Существует еще одна картина, подобная «Кахетинскому эпосу». Это «Праздник святого Георгия в Болниси». Она заметно меньше, хотя тоже достаточно велика. Родство обеих картин очень сильно – и в сходности композиционного строя, и в прямом повторении многих эпизодов, хотя они и перетасованы и разбавлены другими. То же необъятное пространство, и в нем те же разбойники, тот же мельник у мельницы, тот же пастух на склоне горы, та же семья на арбе, а в глубине – народ у церкви. Есть и новые сюжеты. Вместо трех князей, возвышающихся над пейзажем, появились две веселые компании: одна гуляет под шарманку, другая – под игру трех музыкантов; обе они никак не выделены. На переднем плане появились маленькие дома с плоскими крышами, поросшими травой; на одной из них женщины веселятся в своем кругу, а внизу, во дворе, мужчина разжигает огонь под котлом.
Иногда «Праздник святого Георгия в Болниси» называют вариантом-повторением «Кахетинского эпоса». Это первое, что приходит в голову и кажется очевидным, но это неточно по существу.
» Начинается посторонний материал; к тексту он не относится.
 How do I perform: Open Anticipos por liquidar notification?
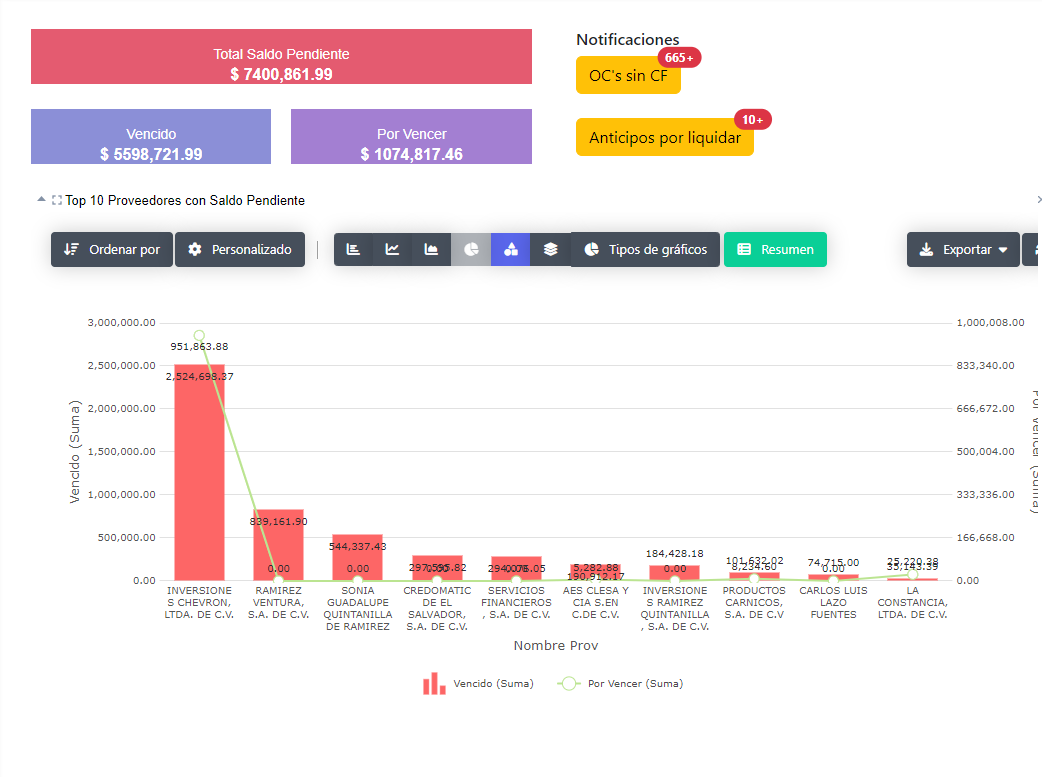pos(664,138)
Дело вовсе не в том, что Пиросманашвили создал «Кахетинский эпос», а потом повторял и варьировал его в «Празднике святого Георгия в Болниси». Были, очевидно, и другие произведения, стоящие в этом ряду. Поражает гигантский фрагмент картины, хранящийся в Национальном музее Грузии, высота которого втрое превосходит высоту «Праздника святого Георгия в Болниси». (Какова же была эта картина целиком? Какой духан мог принять ее на свои стены?) В нем без труда узнаются эпизоды, уже знакомые по «Кахетинскому эпосу» и «Празднику святого Георгия в Болниси». Скорее всего, в этих трех картинах, а может быть и в еще каких-то, до нас вовсе не дошедших, Пиросманашвили варьировал мотивы, характерные для своеобразного жанра «эпосов», опять-таки созданного им самим.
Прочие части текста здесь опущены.